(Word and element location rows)
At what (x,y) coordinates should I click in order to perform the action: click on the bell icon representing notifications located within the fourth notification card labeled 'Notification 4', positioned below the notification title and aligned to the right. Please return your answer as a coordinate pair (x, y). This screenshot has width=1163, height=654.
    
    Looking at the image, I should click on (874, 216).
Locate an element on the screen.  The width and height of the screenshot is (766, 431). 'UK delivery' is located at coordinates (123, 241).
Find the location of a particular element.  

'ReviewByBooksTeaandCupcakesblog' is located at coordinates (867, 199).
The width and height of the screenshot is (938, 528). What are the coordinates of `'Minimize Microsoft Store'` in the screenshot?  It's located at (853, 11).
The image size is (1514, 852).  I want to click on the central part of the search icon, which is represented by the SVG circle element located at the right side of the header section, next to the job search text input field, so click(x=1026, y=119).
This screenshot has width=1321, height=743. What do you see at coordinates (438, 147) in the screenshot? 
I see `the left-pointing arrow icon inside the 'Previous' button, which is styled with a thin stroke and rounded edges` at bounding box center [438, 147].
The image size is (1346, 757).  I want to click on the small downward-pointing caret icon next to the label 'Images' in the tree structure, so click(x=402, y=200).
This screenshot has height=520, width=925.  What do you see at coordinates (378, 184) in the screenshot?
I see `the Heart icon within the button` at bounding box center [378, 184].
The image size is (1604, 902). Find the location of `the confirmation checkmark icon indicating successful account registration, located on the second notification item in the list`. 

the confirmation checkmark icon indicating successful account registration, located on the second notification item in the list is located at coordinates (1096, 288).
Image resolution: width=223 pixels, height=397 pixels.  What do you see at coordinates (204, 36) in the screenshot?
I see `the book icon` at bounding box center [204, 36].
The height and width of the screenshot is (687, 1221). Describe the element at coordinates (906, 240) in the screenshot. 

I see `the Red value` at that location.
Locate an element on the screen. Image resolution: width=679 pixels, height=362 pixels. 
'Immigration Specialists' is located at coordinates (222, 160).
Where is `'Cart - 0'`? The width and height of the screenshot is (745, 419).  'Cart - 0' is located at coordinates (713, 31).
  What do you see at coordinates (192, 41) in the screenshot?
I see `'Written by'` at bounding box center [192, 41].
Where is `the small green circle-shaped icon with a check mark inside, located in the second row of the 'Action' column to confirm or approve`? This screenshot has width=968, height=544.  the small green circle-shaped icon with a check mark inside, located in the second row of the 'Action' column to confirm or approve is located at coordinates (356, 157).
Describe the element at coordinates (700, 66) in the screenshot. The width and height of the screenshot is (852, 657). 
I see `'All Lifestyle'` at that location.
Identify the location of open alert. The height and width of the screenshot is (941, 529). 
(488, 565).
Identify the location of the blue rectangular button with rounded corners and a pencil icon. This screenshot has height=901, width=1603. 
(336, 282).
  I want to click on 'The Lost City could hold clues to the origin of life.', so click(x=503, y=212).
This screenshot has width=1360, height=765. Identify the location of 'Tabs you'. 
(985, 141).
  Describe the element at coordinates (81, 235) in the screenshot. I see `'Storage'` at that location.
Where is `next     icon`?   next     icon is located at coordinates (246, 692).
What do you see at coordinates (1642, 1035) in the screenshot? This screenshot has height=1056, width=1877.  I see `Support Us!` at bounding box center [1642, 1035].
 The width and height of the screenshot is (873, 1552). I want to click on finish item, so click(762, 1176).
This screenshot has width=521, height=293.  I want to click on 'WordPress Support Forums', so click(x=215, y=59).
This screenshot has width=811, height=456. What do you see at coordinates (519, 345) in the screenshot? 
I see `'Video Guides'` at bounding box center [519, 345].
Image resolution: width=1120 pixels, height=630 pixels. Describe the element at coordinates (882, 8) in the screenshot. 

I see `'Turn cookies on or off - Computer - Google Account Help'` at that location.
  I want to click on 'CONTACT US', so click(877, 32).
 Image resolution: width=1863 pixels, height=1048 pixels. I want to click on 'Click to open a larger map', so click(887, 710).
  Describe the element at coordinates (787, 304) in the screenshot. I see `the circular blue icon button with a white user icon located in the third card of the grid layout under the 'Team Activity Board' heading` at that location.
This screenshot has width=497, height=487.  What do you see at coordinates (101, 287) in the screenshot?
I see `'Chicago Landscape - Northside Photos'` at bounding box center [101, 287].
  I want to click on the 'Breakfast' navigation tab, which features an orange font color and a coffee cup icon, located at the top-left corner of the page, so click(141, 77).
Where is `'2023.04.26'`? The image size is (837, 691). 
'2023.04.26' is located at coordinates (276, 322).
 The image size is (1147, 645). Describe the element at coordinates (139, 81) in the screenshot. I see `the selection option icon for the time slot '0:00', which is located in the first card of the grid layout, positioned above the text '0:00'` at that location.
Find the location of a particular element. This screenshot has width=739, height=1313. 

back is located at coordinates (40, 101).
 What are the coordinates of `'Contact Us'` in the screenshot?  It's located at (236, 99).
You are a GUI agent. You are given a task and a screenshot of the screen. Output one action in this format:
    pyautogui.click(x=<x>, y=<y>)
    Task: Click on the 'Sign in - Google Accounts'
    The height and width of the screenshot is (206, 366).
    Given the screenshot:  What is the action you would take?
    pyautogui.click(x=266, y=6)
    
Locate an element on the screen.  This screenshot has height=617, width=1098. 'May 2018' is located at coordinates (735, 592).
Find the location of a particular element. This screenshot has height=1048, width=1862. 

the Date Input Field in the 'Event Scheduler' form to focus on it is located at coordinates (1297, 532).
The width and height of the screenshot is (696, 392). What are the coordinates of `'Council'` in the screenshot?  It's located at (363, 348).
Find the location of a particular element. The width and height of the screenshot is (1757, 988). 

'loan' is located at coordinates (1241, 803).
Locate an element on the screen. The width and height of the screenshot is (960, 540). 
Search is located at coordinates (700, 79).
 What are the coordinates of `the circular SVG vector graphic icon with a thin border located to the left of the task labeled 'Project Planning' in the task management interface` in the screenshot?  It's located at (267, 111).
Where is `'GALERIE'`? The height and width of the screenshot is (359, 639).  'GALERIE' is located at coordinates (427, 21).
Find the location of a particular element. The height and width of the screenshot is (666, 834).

* _Task details_: Can you put the rows starting with the line with "Describe the element at coordinates (700, 66)" and going on through the line with "(488, 565)." into a two-column CSV with the columns request and answer? Give one CSV row per request, with each field in quotes and any line breaks turned into spaces.

* _Written response_:
request,answer
"Describe the element at coordinates (700, 66) in the screenshot. The width and height of the screenshot is (852, 657).","I see `'All Lifestyle'` at that location."
"Identify the location of open alert. The height and width of the screenshot is (941, 529).","(488, 565)."